---------- DATA FOR ANALYSIS
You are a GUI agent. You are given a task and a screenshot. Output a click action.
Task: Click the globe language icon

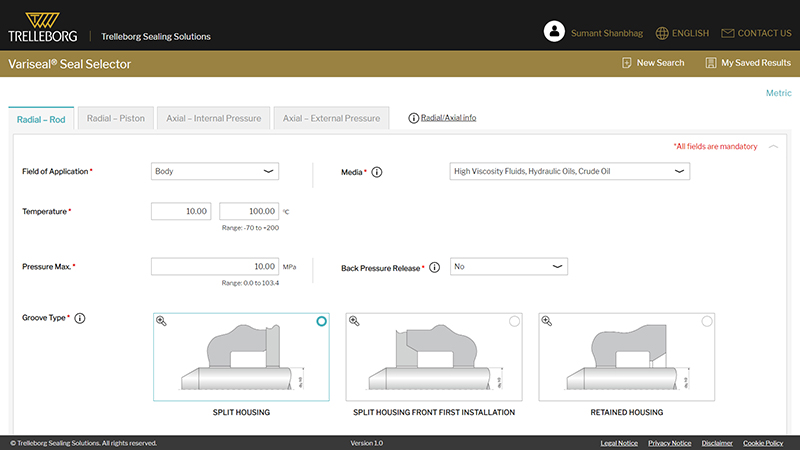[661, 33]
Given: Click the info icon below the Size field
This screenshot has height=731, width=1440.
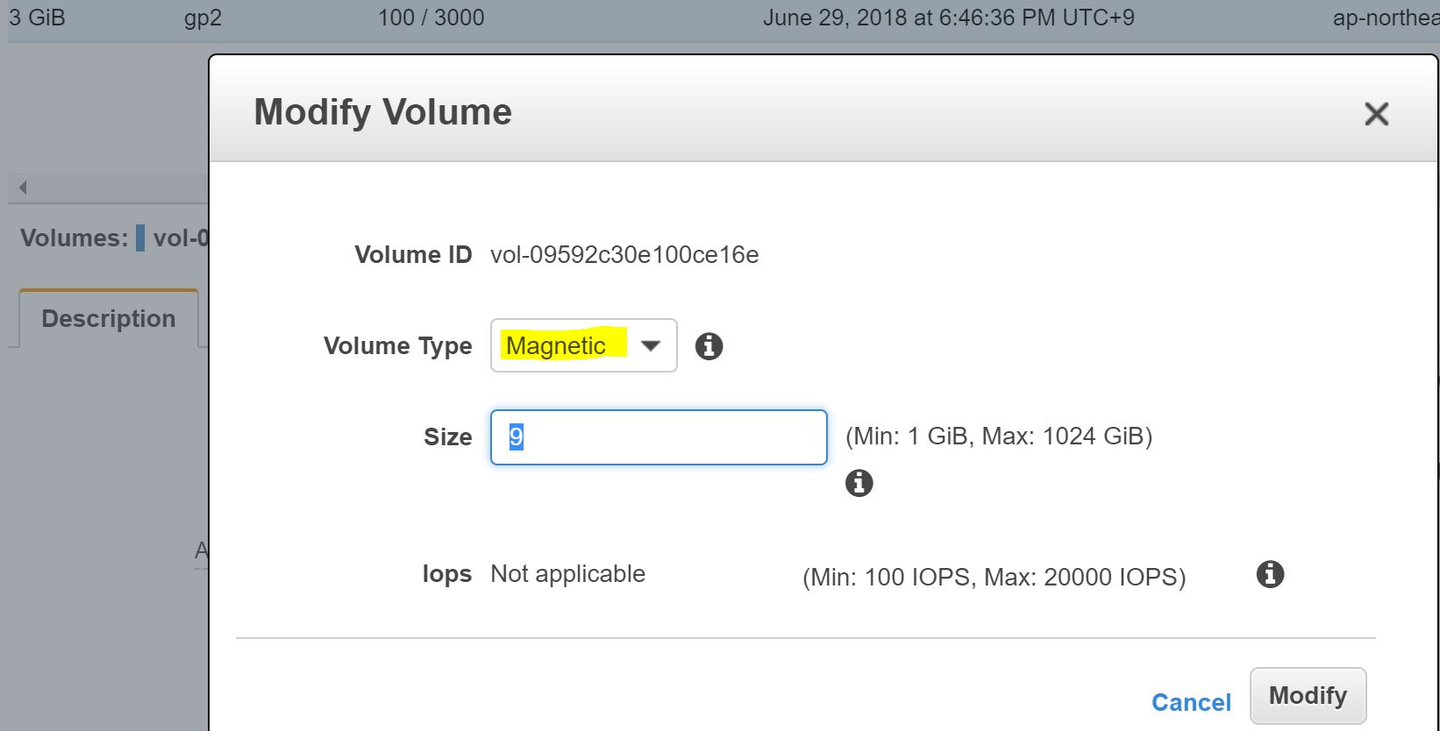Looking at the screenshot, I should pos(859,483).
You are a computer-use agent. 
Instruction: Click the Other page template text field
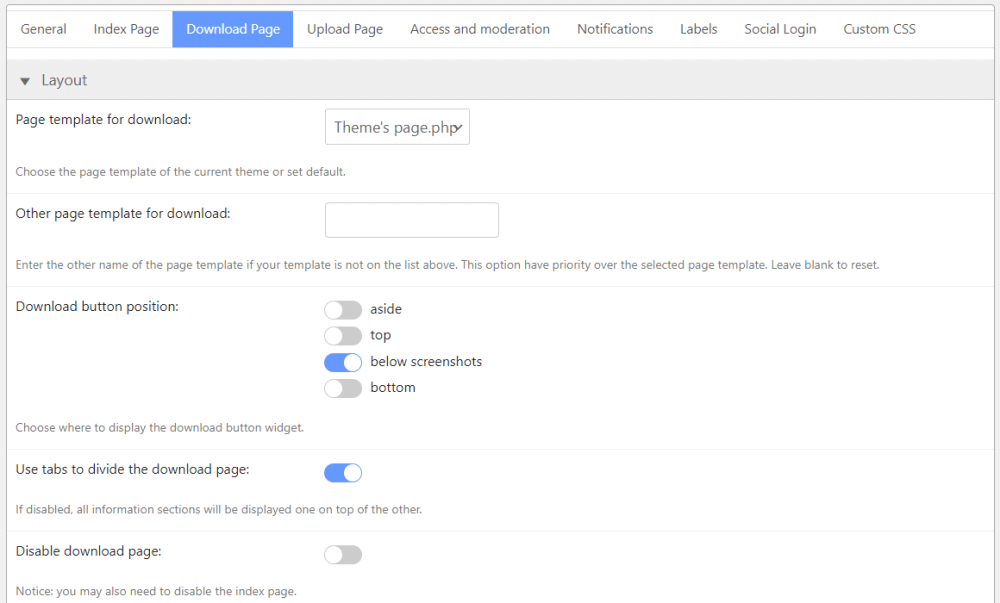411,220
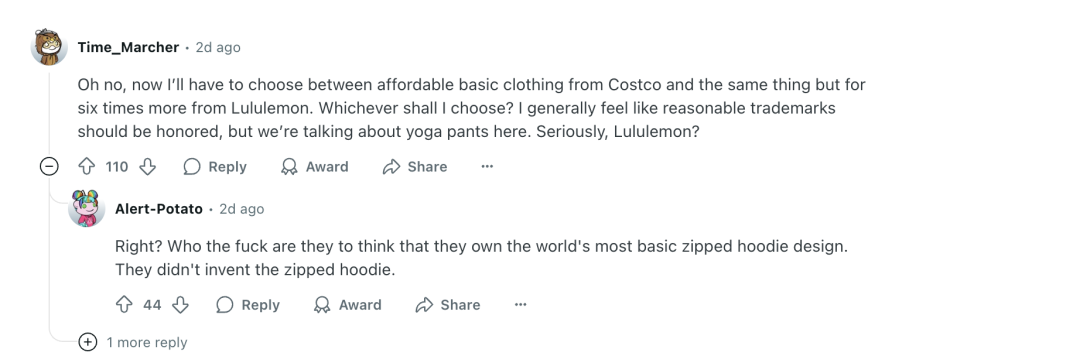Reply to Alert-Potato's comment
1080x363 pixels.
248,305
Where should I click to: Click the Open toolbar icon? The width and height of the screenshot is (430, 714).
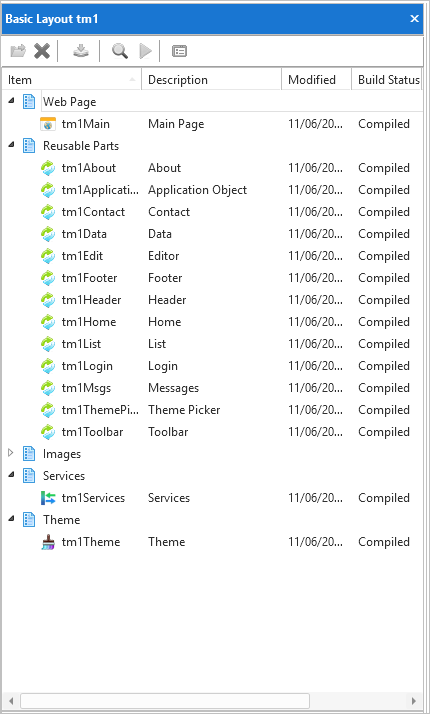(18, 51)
--------------------
TASK DETAILS: Take the line that contains "This screenshot has height=731, width=1440." and every line after it up to the end of the records above, and restate them exactly, without the pictures.

RESPONSE TO THIS TASK:
This screenshot has height=731, width=1440.
Looking at the screenshot, I should pos(859,483).
You are a computer-use agent. 
Instruction: Click the Other page template text field
411,220
Reply to Alert-Potato's comment
1080x363 pixels.
248,305
Where should I click to: Click the Open toolbar icon? The width and height of the screenshot is (430, 714).
(18, 51)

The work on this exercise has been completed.